A 27.4.2018, foi proferida sentença que julga parcialmente procedente por provada a presente ação, e, em consequência, condena o réu a restituir ao autor a quantia de 50.000,00 euros, acrescida de juros moratórios legais, vencidos e vincendos, desde 28/10/2014, à taxa de 4% ao ano e sempre até integral reembolso da quantia de 50.000,00 euros, aplicando-se qualquer alteração que venha a ser introduzida a esta taxa até que aquele ocorra.
São os seguintes os factos provados na sentença impugnada:
1º. O autor era cliente do E…, na sua agência E1…, no Porto, com a conta à ordem nº. …………….

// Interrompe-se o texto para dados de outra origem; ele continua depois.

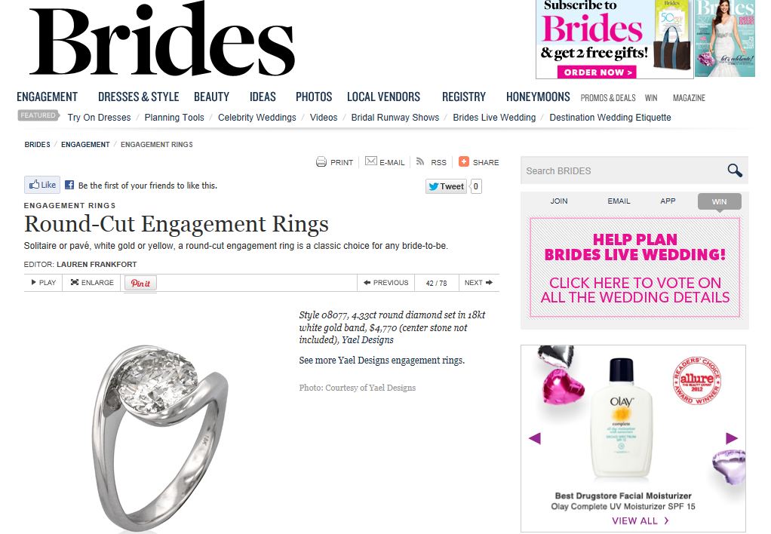Click the Facebook Like thumbs-up button

(x=42, y=185)
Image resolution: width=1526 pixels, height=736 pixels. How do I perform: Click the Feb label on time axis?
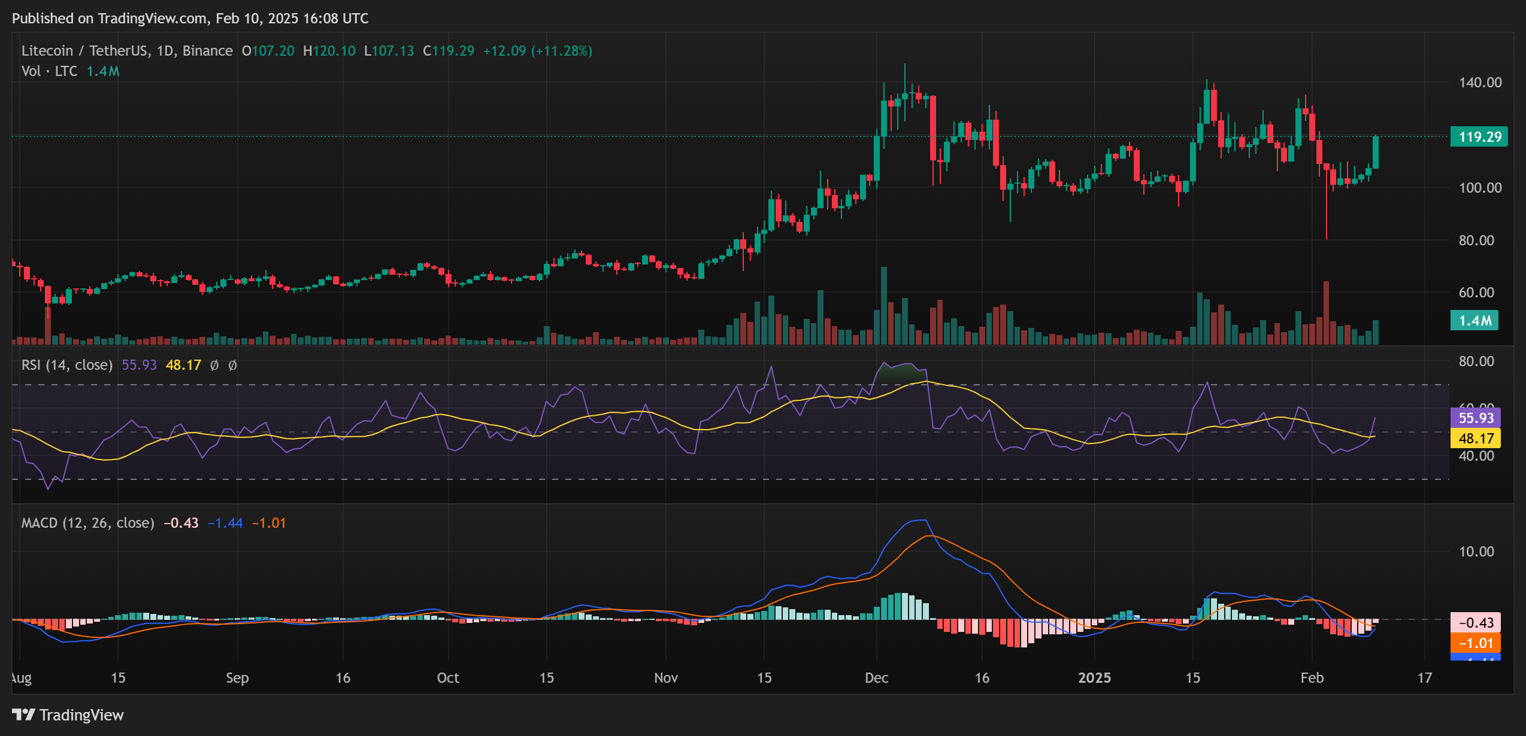pos(1312,678)
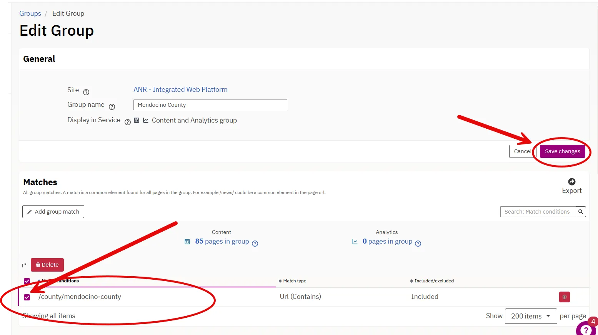Uncheck the select-all matches checkbox
598x335 pixels.
27,281
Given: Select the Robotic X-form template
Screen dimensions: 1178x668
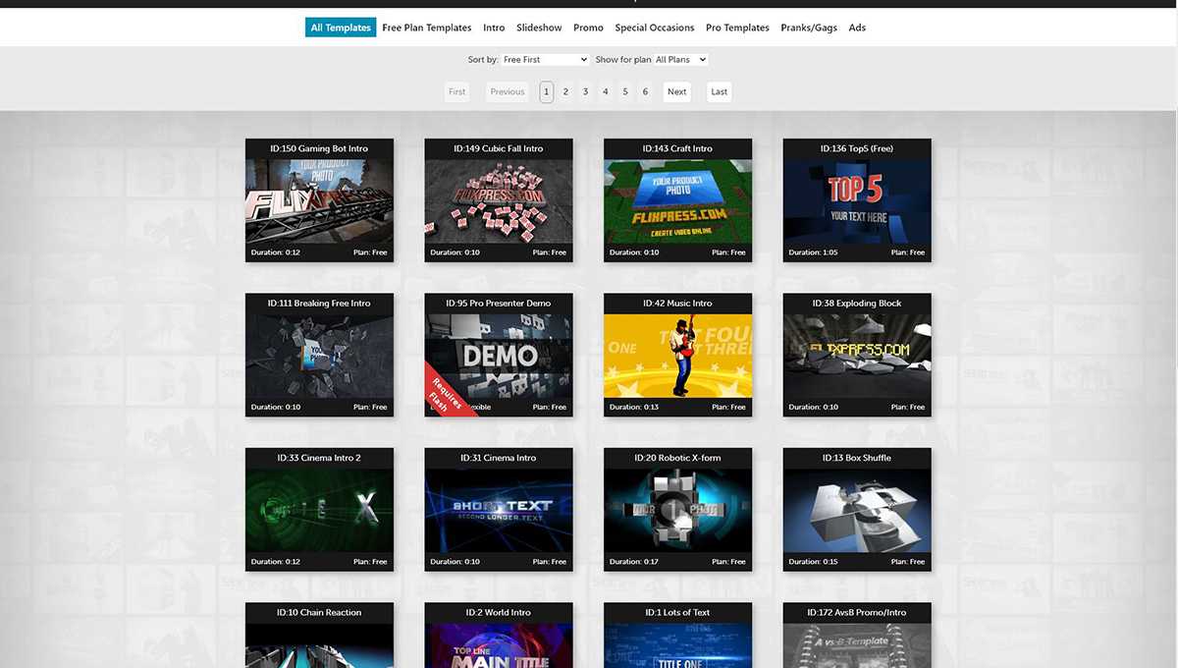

2º. O autor subscreveu obrigações D… …., no valor global de 50.000,00 euros, vendidas no dito balcão do E….
3º. Até Maio de 2015 foram pagos ao autor juros do capital investido.

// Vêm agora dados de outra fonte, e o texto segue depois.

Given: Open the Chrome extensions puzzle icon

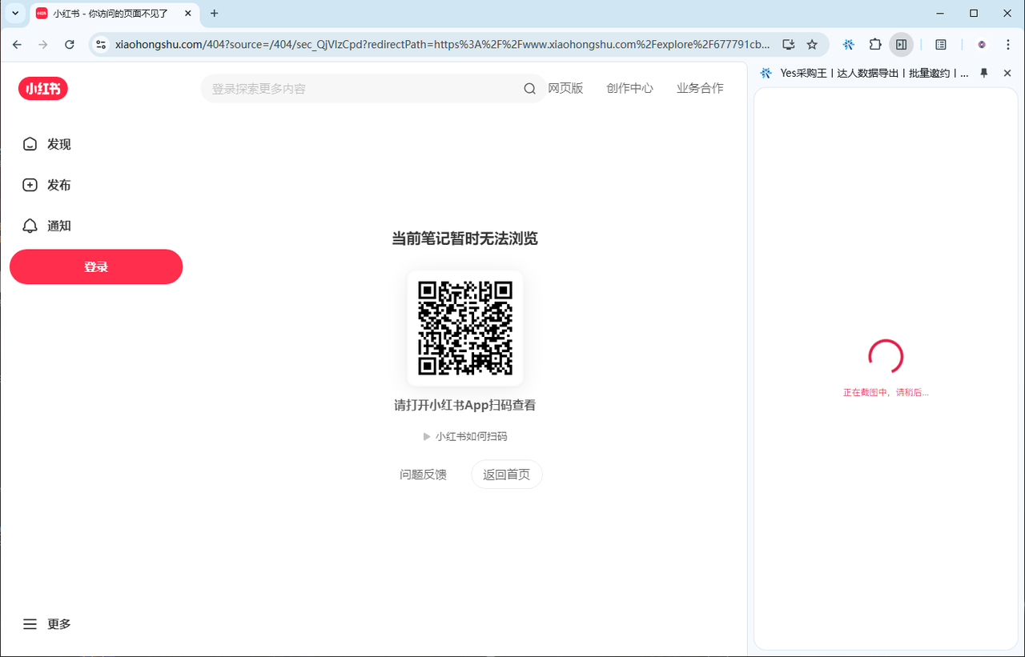Looking at the screenshot, I should pos(874,45).
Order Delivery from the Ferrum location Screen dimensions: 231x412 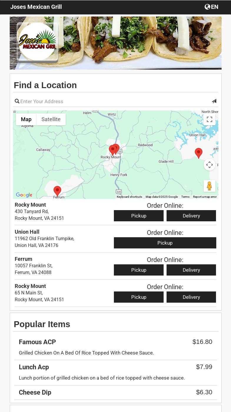(191, 270)
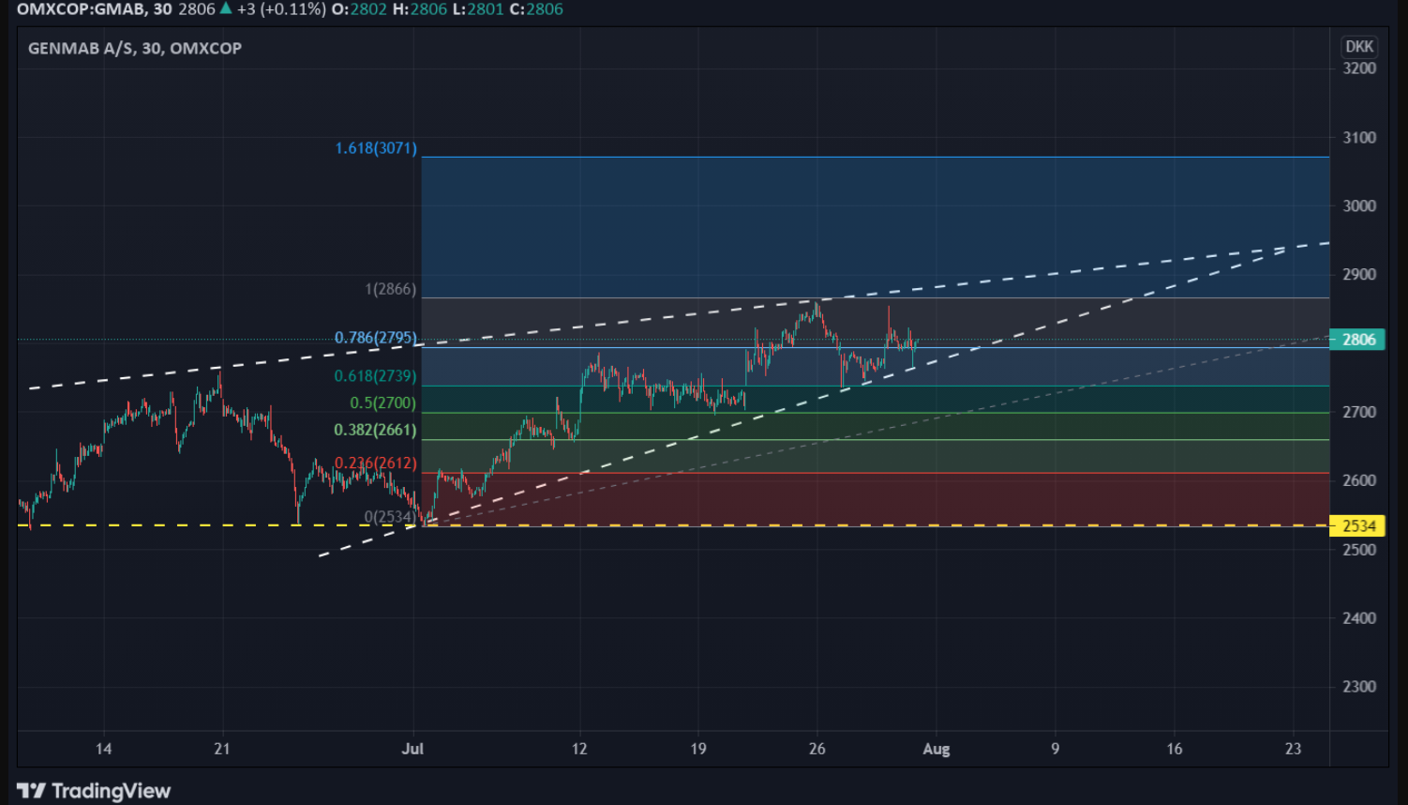Select the 0.5(2700) Fibonacci level label
Screen dimensions: 1408x805
[x=382, y=403]
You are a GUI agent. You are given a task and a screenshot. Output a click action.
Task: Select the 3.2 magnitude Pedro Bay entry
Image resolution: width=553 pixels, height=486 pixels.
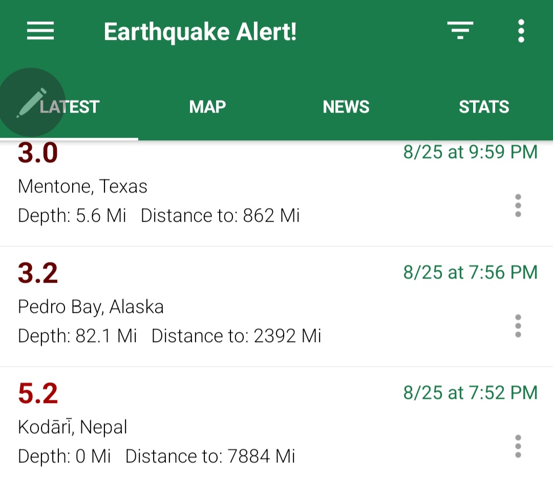[277, 306]
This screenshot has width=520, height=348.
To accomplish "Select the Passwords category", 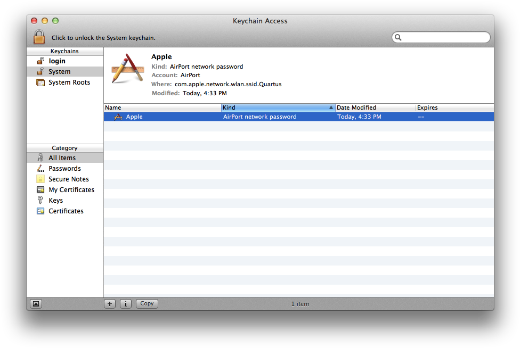I will click(64, 169).
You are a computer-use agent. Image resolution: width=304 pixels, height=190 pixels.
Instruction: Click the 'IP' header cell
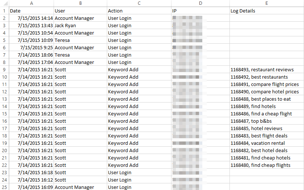coord(175,11)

4º. O aludido em 2º. foi antecedido de um contacto telefónico feito pelo gerente do Banco réu da agência E1… ao autor, em 12 de Abril de 2004, propondo-lhe a aquisição de um produto em tudo igual a um depósito a prazo, com o capital garantido, e com a rentabilidade assegurada.
5º. Em face das informações assim dadas, pois de outra forma não o teria aceitado, o autor deu autorização para a aplicação em causa nos autos, pois que lhe foi dito que o capital era garantido, gerava juros semestrais, e que o capital e os respectivos juros poderiam ser desmobilizados quando este o entendesse, bastando para isso o solicitar à agência com uma antecedência de três dias.
6º. Disso esteve o autor convencido até à data em que o Banco réu deixou de pagar os juros, e, na data de vencimento contratada, 27/10/2014, não restitui ao autor o montante que aquele lhe confiara, atribuindo agora a responsabilidade pelo pagamento à D…, emitente das ditas obrigações, entidade que o autor desconhecia ser a empresa mãe do banco.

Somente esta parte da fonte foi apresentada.